SELECTED PASSAGE ::
**********

The 2016 Diamond League was the seventh season of the annual series of outdoor track and field meetings, organised by the International Association of Athletics Federations (IAAF).

The 2016 series saw three changes to the format. One of the two American meetings, the Adidas Grand Prix held in New York, was dropped from the calendar in favour of the Rabat Meeting in Morocco. This was the first meeting on the calendar to be held in Africa, which had previously been the only northern hemisphere continent not represented on the Diamond League. The second major change was an amendment to the point scoring system. The former model of four points for the winner, two for runner-up and one for third was overhauled with a broader points system giving ten to the winner, six the runner-up and progressively fewer points down to sixth place. The system of double points for the event finals was retained. A third change was the compression of the field events – throws and horizontal jumps allowed three attempts for all athletes, then the top four athletes at that point of the competition were permitted an additional three attempts (as opposed to the previous format of all athletes receiving six attempts).

**********

EXTRACTED RECORDS ::
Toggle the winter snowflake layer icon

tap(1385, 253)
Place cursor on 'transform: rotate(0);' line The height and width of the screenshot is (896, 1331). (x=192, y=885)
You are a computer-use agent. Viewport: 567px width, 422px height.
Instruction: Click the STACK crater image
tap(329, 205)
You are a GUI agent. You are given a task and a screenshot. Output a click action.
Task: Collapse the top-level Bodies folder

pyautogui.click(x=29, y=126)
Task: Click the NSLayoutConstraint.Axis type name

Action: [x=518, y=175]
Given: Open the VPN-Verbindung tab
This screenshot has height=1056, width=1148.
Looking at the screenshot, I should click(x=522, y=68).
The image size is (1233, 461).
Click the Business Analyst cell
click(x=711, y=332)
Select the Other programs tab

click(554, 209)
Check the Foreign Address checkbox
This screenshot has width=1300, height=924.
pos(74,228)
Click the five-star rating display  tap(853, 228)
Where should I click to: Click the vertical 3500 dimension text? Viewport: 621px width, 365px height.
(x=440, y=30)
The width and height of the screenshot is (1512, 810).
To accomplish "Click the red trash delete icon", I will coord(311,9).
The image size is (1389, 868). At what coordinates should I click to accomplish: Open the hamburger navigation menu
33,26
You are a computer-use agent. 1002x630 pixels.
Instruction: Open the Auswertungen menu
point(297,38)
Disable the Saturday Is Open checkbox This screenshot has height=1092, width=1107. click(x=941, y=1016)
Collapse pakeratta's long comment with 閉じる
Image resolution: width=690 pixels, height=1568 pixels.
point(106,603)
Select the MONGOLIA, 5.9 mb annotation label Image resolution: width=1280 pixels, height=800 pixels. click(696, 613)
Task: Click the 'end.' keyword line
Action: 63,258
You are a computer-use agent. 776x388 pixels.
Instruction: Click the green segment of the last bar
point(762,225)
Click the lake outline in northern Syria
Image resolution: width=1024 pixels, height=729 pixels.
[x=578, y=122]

**********

EXERCISE TASKS ::
**1)** Under the revised scoring system described in the Diamond League text, how many points did the winner of an event receive?
**2)** Duplicate the Diamond League text from "The 2016 Diamond" up to and including "Athletics Federations (IAAF).".

TASK SOLUTIONS ::
**1)** Ten points.

**2)**
The 2016 Diamond League was the seventh season of the annual series of outdoor track and field meetings, organised by the International Association of Athletics Federations (IAAF).